In making the transition from an advisor employed by a bank to one who is truly independent, Blaney says she relied on help from TD Waterhouse, which provides a number of services to advisors looking to go it alone. “There was a team of people that was assigned to me and they made the transition so smooth and were so helpful in every area. Every time I had a question it was answered. I looked at a number of broker/dealers and had to make a decision between the RIA and independent broker/dealer [model]. It was TD Waterhouse’s going above and beyond the call of duty to provide me with the information that I was looking for [that clinched it].” Blaney also worked with Beverly Hills Regulatory Consultants in setting up her RIA and continues to rely on that firm for legal issues.
“We’re led to believe that we need the name of a big bank or a large wirehouse behind us, but I’ve had an excellent response from clients when I mention that I own my own investment advisory firm,” says Blaney. “The TD Waterhouse name is the name recognition that perhaps they’re looking for when I mention that the assets are custodied” there.

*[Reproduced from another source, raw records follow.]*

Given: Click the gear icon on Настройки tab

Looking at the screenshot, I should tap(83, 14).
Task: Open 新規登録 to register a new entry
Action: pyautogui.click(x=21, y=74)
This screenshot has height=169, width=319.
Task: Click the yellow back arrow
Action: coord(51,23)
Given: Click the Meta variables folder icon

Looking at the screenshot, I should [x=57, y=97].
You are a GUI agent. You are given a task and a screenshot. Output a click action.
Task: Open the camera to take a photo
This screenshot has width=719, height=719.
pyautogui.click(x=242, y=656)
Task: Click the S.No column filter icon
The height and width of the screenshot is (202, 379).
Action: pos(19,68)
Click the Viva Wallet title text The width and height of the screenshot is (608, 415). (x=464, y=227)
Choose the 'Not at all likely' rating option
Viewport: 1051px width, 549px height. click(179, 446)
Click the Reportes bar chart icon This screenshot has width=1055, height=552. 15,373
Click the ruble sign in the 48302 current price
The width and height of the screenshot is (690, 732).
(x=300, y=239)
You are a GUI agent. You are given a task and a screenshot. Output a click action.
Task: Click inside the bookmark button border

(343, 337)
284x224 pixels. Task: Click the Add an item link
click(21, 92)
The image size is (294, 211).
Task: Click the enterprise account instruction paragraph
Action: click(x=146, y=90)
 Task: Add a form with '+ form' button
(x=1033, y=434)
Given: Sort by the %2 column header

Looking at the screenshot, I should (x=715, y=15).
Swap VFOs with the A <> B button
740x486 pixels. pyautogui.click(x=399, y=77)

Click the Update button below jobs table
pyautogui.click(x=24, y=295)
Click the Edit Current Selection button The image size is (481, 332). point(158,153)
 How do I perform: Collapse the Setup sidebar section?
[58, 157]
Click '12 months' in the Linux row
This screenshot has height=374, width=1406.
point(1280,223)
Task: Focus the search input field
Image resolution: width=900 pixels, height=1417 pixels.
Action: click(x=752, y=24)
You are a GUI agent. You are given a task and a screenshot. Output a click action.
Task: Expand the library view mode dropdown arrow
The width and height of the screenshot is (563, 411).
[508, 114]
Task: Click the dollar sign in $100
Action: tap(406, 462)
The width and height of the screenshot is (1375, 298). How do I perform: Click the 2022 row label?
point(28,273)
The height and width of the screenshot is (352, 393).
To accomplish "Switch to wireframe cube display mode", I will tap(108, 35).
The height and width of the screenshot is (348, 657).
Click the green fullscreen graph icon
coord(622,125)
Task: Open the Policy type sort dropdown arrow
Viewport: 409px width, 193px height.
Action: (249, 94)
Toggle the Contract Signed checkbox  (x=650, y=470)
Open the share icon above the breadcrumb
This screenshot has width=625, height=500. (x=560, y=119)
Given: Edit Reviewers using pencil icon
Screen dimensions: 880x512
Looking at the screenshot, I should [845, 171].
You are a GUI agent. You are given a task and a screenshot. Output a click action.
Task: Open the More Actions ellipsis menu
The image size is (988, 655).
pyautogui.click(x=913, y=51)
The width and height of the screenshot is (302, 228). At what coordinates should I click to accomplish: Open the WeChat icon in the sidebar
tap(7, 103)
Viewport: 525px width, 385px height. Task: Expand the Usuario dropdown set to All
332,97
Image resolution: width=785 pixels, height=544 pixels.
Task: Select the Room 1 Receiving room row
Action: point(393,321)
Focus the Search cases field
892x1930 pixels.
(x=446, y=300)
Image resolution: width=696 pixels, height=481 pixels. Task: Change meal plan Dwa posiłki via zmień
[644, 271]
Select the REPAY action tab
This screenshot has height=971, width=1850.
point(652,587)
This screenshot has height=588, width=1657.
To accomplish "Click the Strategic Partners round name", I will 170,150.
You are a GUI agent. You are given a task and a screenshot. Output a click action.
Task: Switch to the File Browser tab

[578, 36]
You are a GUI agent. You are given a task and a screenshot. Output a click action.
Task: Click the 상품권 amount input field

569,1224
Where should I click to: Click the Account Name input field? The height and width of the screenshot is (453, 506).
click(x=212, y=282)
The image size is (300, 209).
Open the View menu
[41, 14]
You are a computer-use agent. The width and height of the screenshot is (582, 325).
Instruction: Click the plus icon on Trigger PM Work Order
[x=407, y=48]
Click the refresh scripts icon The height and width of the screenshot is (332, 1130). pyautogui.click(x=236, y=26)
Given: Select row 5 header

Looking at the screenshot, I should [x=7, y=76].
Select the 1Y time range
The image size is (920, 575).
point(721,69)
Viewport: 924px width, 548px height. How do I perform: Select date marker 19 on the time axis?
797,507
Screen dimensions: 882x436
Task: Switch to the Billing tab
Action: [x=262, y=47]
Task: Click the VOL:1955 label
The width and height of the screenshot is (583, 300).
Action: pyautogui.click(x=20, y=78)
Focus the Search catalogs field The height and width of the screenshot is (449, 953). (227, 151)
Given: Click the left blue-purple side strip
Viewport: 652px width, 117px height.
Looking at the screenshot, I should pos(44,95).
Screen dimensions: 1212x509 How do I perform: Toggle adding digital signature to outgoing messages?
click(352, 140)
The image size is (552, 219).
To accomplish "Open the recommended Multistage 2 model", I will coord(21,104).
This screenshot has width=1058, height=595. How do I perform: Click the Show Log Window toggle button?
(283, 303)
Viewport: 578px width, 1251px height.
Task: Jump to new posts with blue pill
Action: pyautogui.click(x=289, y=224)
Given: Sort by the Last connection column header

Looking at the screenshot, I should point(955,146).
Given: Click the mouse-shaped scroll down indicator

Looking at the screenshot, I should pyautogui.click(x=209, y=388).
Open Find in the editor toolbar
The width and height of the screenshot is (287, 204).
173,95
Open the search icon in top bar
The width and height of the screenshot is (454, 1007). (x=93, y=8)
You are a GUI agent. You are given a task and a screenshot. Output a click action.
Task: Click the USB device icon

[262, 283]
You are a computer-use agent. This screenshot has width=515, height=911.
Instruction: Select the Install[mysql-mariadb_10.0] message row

Having worked at both a large wirehouse and a major bank, Blaney is quite happy to be a one-woman operation. ” I cater to a finite number of clients,” she says. “ I don’t want to be everything to everybody, but I do want to be everything to a few
She’s a self-described “people person” and enjoys nothing more than sitting down with new clients and working with them to achieve whatever the clients’ goals might be. Although Blaney doesn’t want to get too big, she does have plans to expand her business, relying both on referrals and the contacts she has from being involved in the Las Vegas community.
“I couldn’t be happier being back to being an entrepreneur, a business owner, really having control over my business,” she says. It’s a statement that more and more advisors in the channels she comes from are likely to be echoing in the coming months and years.